I’ve been a “writer” — minus the “author” evolution — for quite awhile now. Going on 20 years, in fact. Well, “writer” in some respects, anyway. Not necessarily, ya know, a paid writer for all that time, as a few of those years I was in high school and a few more I was almost getting paid to write for the student paper at the University of Tennessee, so “writer” may be a relative term. Let’s say I’ve been writing very regularly since 1996, in a variety of formats from newspapers to magazines to blog posts. I’ve written about sports — lots of it — politics, music, movies, straight news, science, human interest, etc. I’ve interviewed Hillary Clinton — name drop! — and John McCain, Tiger Woods and LeBron James. I’ve spent days at the U.S. Capitol and White House, and I’ve spent them in press boxes in stadiums across several different states.

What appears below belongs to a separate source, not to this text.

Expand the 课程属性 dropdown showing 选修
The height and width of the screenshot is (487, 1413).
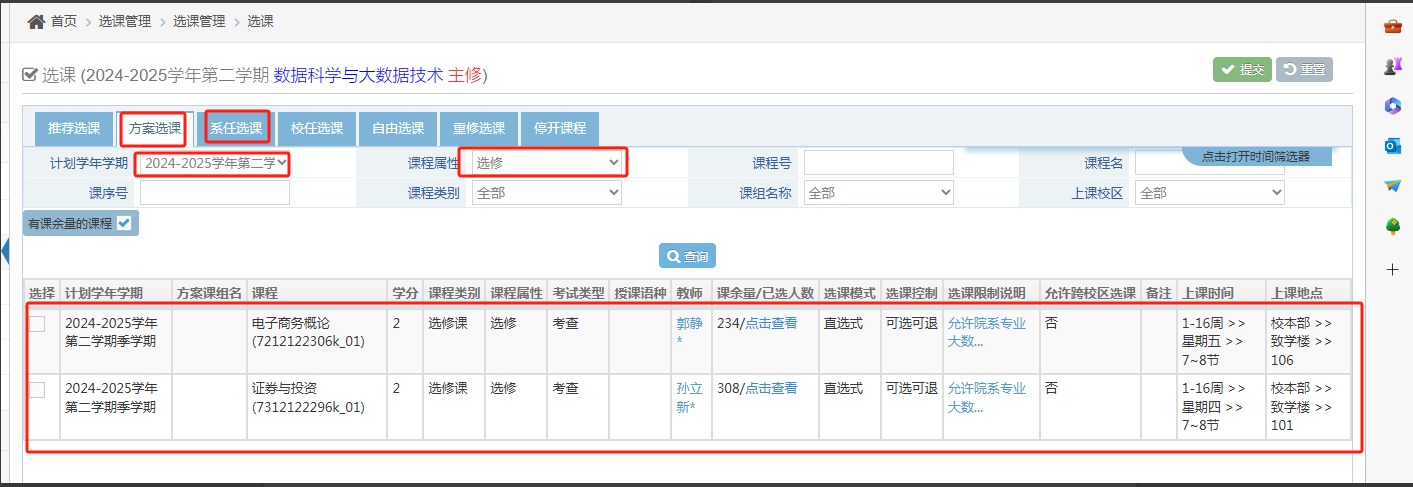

This isn’t meant to brag (especially since I doubt many of you find this particularly impressive), but to give a glimpse at where I’ve come from. And with all of that, I wrote. I wrote news reports and features, most around 500 words, some up to 3,000+ words. Over time, I honed what I hope is a somewhat distinct voice that I write with, and it’s comfortable. I just slip into it as my fingers start typing. There’s a rhythm to it. Everybody has that in them, but most haven’t really banged out enough words over enough time to figure it out. It’s essential, though, for whatever writing you’re doing.
Pretty much all of that writing, though, was non-fiction, which has its advantages. One of them is, well, you’re often excused for your piece mostly sucking. The story is what it is. If you’re assigned to write about it, you have no control over whether the information is scintillating, or dull as hell. If your editor wants 400 words on the grass’s harrowing journey from being short to long, damn it, that’s what your editor is going to get. A good reporter is going to do his best to spice it up with quotes from people around there, maybe toss in some stats or color from the event. But, sometimes, there’s just not a lot you can do. I mean, it’s not like you can just make shit up to make it read better. Not unless you’re Jayson Blair, that is.
An evolution to fiction had been a somewhat foreign concept to me, though, until fairly recently, when I decided to plow forward with my book idea. As a “warmup” of sorts, I submitted a piece to the Creative Loafing Fiction Contest. Since I didn’t hear anything by Dec. 18, I’ll assume they weren’t terribly impressed. Prior to that, I hadn’t written fiction since high school, when I wrote a number of pages of a story titled “Phobia” on my old Brother word processor. As I recall, it was a Stephen King-inspired (I was reading a lot of Stephen King back then) horror story about some sort of supernatural evil doer who stalks teenagers by killing them via whatever their greatest fear is. My friends and I thought it was great at the time. Sadly, I fear that entry in the “Jeff Haws: The Early Years” canon is lost to time … unless my mom still has the printed copy stuffed in a box somewhere.
What I’m discovering during this evolution into the fiction-writing world is there really are no excuses with this. If my content is boring, you know whose fault that is? Mine. Totally, completely, utterly, depressingly mine. There’s no way around it — it’s up to me to make the story worth reading. In a way, it’s intimidating. On the other hand, it’s pretty freeing. If somebody’s quote is bland and pointless, just change it. She can say whatever I want her to say … well, within the framework of the character, anyway. If the scene is bland, make it not bland. Figure some shit out. Toss in some details. Stories that don’t suck > Stories that do suck. It’s a hell of an epiphany, I know.
So, for me, the difference between a writer and an author (besides the fact that authors wear tweed jackets with elbow patches and are often disheveled, if I’m to believe what I’ve been told) may end up being that I’m in complete control of my own work. I write what I want, how I want, when I want — until and unless editors and publishers get ahold of it, then steal my soul out from underneath it. Your mileage, of course, may vary.